Extrait de « The Road to Tycho », une collection d'articles sur les antécédents de la Révolution lunaire, publiée à Luna City en 2096.Pour Dan Halbert, la route vers Tycho commença à l'université — quand Lissa Lenz lui demanda de lui prêter son ordinateur. Le sien était en panne, et à moins qu'elle puisse en emprunter un autre, elle échouerait son projet de mi-session. Il n'y avait personne d'autre à qui elle osait demander, à part Dan.
Ceci posa un dilemme à Dan. Il se devait de l'aider — mais s'il lui prêtait son ordinateur, elle pourrait lire ses livres. À part le fait que vous pouviez aller en prison pour plusieurs années pour avoir laissé quelqu'un lire vos livres, l'idée même le choqua au départ. Comme à tout le monde, on lui avait enseigné dès l'école primaire que partager des livres était malicieux et immoral — une chose que seuls les pirates font.

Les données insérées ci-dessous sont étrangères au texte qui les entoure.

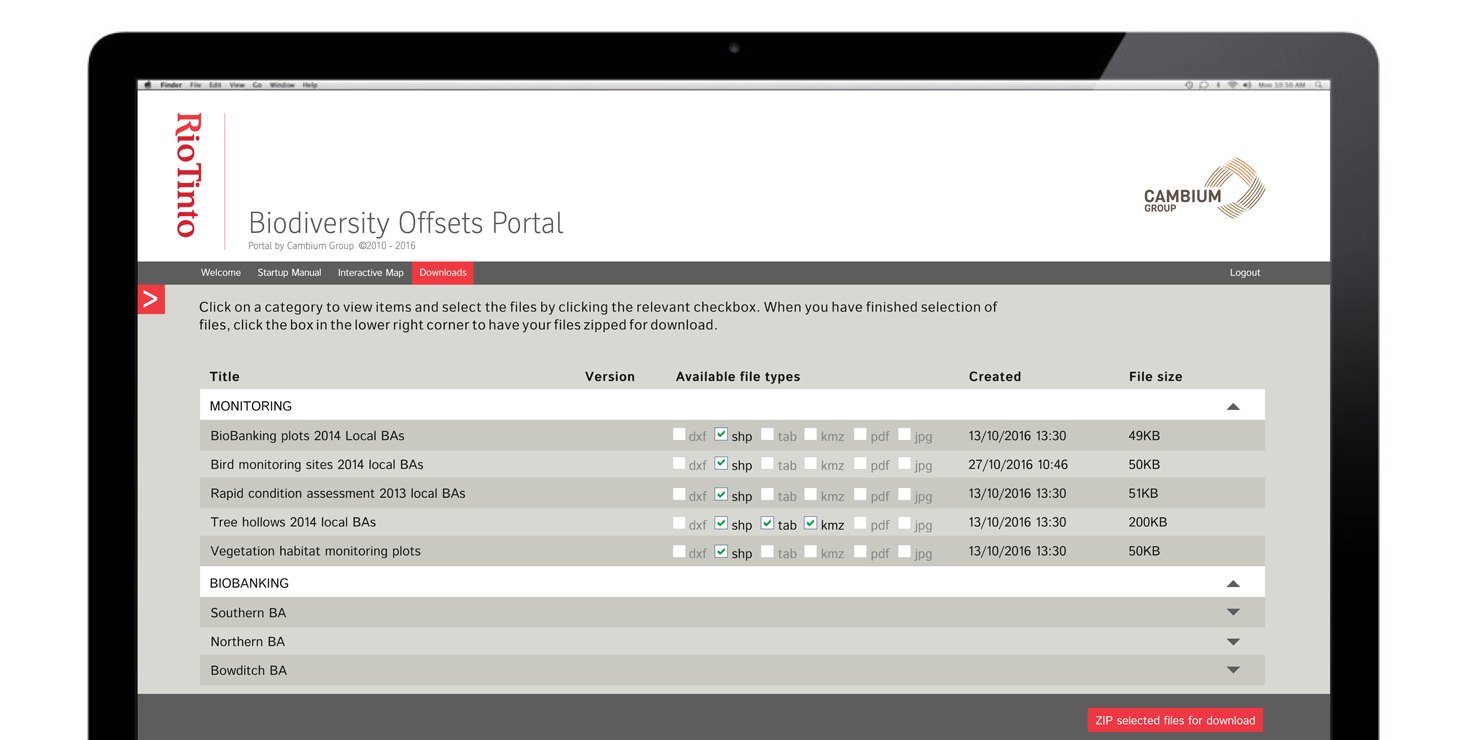
Task: Click ZIP selected files for download
Action: coord(1175,720)
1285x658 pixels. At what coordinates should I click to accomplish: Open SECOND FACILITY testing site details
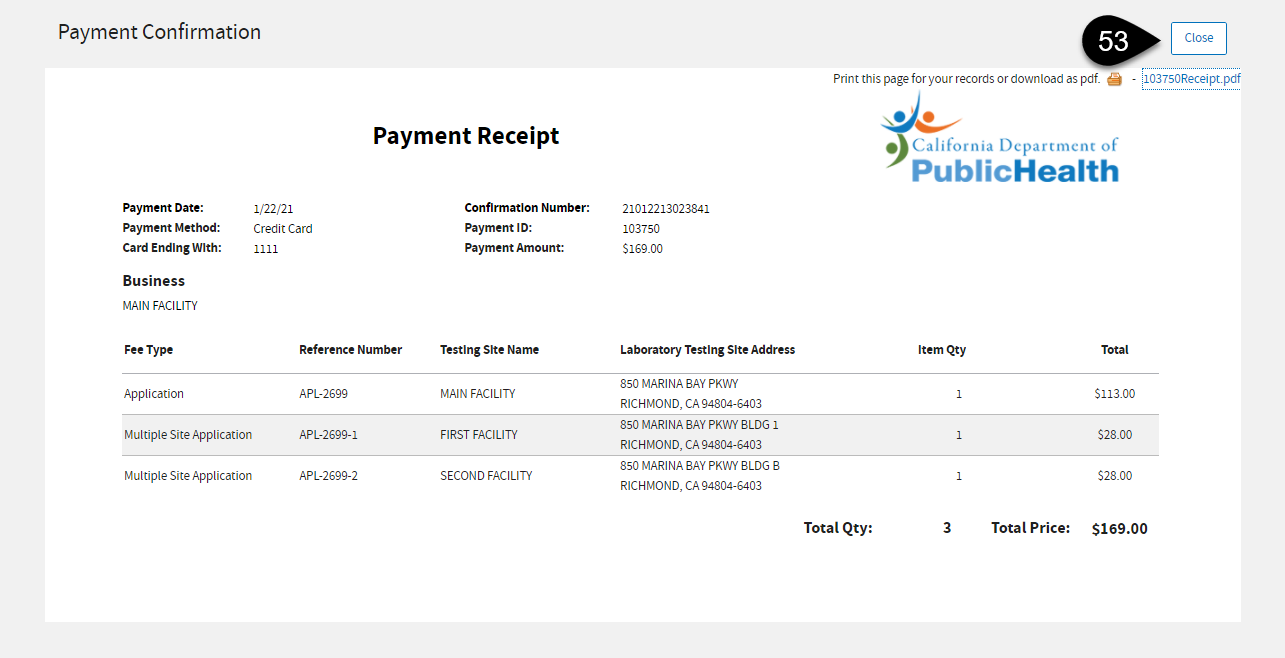[x=486, y=475]
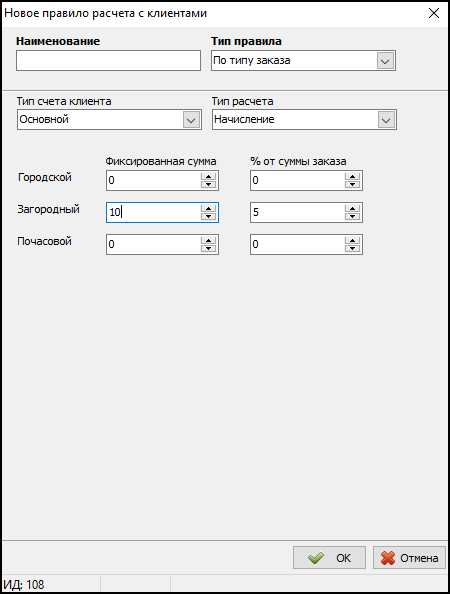
Task: Decrease Почасовой percent down arrow
Action: (x=352, y=249)
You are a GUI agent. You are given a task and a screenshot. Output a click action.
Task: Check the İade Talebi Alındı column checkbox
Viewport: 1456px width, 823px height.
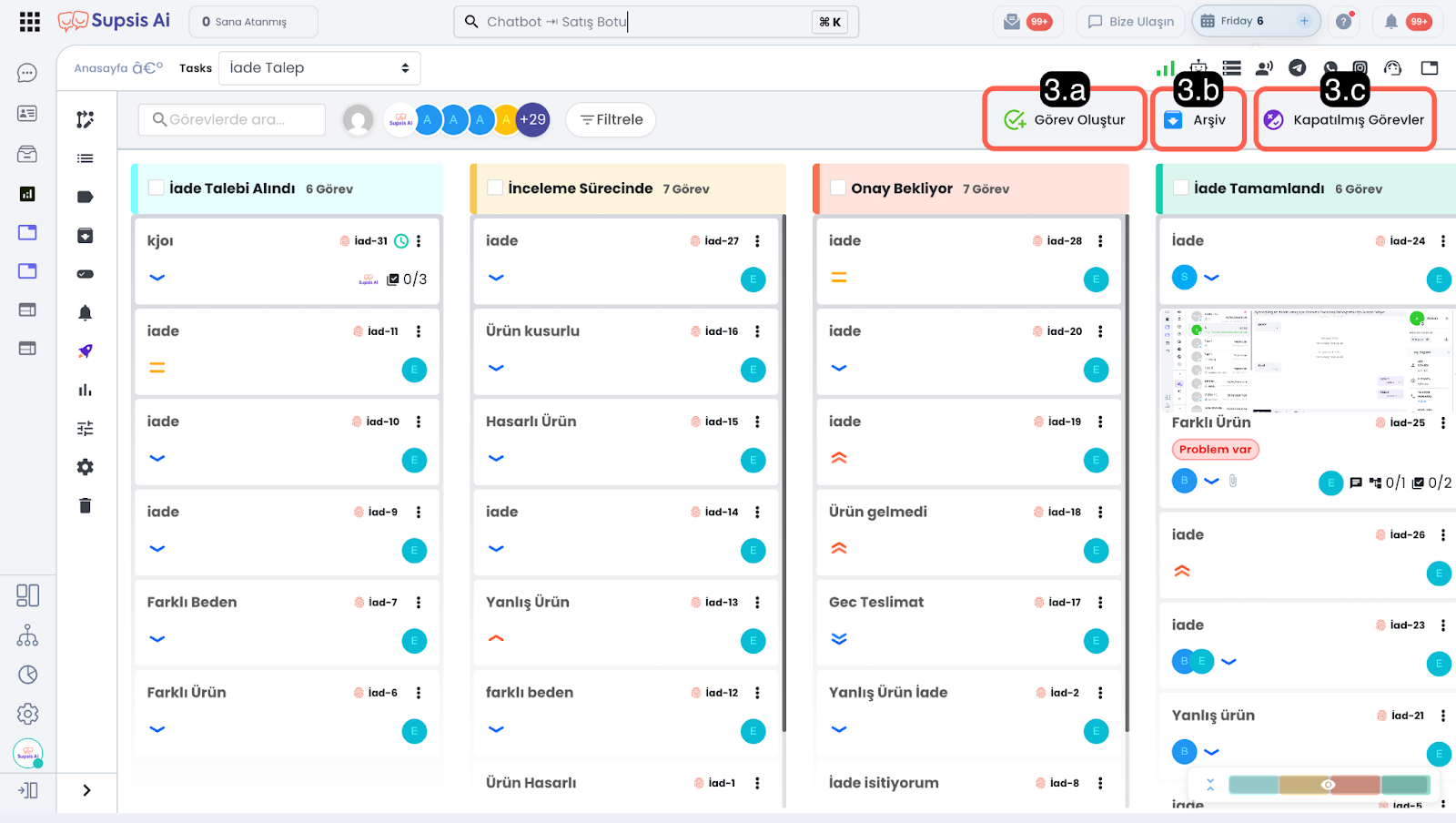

Et il était improbable que la SPA — la Software Protection Authority — manquerait de le pincer. Dans ses cours sur les logiciels, Dan avait appris que chaque livre avait un moniteur de copyright qui rapportait quand et où il était lu, et par qui, à la Centrale des licences. (Elle utilisait ces informations pour attraper les lecteurs pirates, mais aussi pour vendre des renseignements personnels à des détaillants.) La prochaine fois que son ordinateur serait en réseau, la Centrale des licences se rendrait compte. Dan, comme propriétaire d'ordinateur, subirait les punitions les plus sévères — pour ne pas avoir tout tenté pour éviter le délit.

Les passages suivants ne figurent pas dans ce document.